2.1 Considering Active Fault Crossings or Soft Alluvial Deposits

The most difficult (but the least common) situation for seismic retrofit design is the retrofit

for active fault crossing (Billings 2007). The expected fault displacements being large,

retrofitting in consideration of fault crossing involves any combination of the following

measures: continuity between adjacent spans; restrainer systems across the superstructure

joints; seismic isolation bearings; seat extensions; and strengthening of the foundations.

Figure 5. Seismic retrofit of a pile foundation by new piles and an extension of footing

The geotechnical and foundation-related deficiencies due to a design earthquake may in

fact be very varied in Asian countries like the Philippines and Japan, where alluvial

deposits or man-made sandy fills are frequently encountered at bridge sites, whether near to

or far from a fault zone (Towhata 2008, p34). Near the earthquake source, large ground

deformations may create the critical demand on foundations through instability of the

surrounding soils. In alluvial deposits or man-made sandy fills of low density, liquefaction

may cause the subsidence or the tilting of heavy foundations.

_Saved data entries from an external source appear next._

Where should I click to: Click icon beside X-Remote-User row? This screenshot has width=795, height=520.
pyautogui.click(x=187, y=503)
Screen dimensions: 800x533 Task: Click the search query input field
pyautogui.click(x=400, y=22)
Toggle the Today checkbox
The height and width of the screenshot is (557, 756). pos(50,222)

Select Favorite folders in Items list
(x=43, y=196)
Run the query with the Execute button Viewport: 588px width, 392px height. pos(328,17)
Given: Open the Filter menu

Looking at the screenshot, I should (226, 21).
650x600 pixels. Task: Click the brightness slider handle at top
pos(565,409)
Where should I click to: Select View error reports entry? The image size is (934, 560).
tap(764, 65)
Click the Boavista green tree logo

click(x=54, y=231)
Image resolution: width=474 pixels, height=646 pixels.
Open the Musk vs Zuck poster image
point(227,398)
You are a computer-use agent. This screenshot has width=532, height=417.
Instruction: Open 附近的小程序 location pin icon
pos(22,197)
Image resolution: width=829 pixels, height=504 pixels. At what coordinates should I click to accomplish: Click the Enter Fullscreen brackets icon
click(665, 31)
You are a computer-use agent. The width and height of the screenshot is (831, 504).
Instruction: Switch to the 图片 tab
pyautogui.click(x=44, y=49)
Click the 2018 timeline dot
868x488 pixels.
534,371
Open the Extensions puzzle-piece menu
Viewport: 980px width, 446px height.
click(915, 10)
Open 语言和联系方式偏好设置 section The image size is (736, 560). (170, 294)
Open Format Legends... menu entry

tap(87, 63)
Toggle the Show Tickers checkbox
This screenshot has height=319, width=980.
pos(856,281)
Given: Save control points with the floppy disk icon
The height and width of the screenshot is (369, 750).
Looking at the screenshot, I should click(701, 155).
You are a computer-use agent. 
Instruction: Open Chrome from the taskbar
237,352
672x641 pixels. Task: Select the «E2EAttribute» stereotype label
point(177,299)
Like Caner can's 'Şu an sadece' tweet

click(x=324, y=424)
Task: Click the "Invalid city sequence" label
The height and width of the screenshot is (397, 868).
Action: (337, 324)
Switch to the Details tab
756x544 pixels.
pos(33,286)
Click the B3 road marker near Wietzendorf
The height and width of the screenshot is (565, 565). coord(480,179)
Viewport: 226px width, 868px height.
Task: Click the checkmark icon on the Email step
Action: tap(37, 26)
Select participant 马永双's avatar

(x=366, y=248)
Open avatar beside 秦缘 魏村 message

2.2 Considering Instability of Surrounding Soils

In unstable soil conditions, whole foundations have to be retrofitted in most cases. The

first option is to construct new piles by extending the existing footing. Figure 5 (as cited in

Kawashima 2007) shows an example. The other option is to improve the soils around the

foundation so that the level of seismic risk due to soil liquefaction can be mitigated.

However, this second option is often more costly and the net risk reduction is often more

difficult to ascertain.

As for abutments, liquefaction of sandy soil or sliding of soft clayey soils is a typical cause

of instability of the underlying ground. Bearings mostly suffer extensive damage. If the tilt

of the abutment is large, unseating of the deck from the abutment occurs. Retrofit may be

conducted by enlarging the footing and constructing new piles. Enhancement of soil

strength by soil replacement or cement mixing is also widely accepted for mitigating a tilt

that is resulting from instability of the underlying ground. Earth anchors are also used to

mitigate a tilt to the front direction.

Reconstruction of the approach slab whereby it is doweled into the abutment end (Figure 6)

may be expected to minimize the relative displacement that is due to lateral spreading of

the surrounding soil.

2.2 Considering Shear and Flexure Demand on Footings or Axial Demand on Piles

A need to retrofit footings may arise, too, from an increased seismic demand as a result of

the seismic retrofit of the columns and piers. For inadequacies in shear and flexure,

footing retrofit by concrete overlay may be used.

An alternative method of shear and flexural retrofit is to introduce prestressing forces into

the footing in the vertical and horizontal directions. Vertical prestressing enhances the

shear capacity while the lateral prestressing enhances both the shear and flexural capacities

of the footings. Prestressing strands are used for lateral prestress while aramid fiber

reinforced plastic rods are preferred for vertical prestressing. (Kato et al, 2001.)

Figure 6. Dowelling the approach slab into the abutment mitigates relative displacement

due to lateral spreading (courtesy of Angel Lazaro & Associates)

For more demanding situations, construction of a new footing surrounding the existing, as

shown in Figure 5 can accommodate this requirement.

For piles that are deficient in axial capacity, additional piles are generally driven around the

existing. Because space limitation under the deck makes driving of additional piles

difficult, a combination of new pile construction and soil improvement is sometimes

adopted. Where driving piles becomes difficult due to space limitations, additional pile

requirements can be attained with micropiles.

3. RETROFIT OF COLUMNS AND PIERS Reinforced concrete columns that were designed without taking into account the

importance of plastic deformation and ductility are commonly deficient in flexural

ductility, flexural strength, and/or shear strength under strong seismic excitation. In the

Philippines, for instance, it is noted in Table 1 that a large majority of the bridges that had

to be retrofitted were deficient in the columns or piers. Column or pier retrofit techniques

are usually accomplished by jacketing with steel (Figure 7 and Figure 8), reinforced

concrete, precast concrete segments, or composite materials such as fiberglass, carbon

fiber, and aramid fiber reinforced plastics.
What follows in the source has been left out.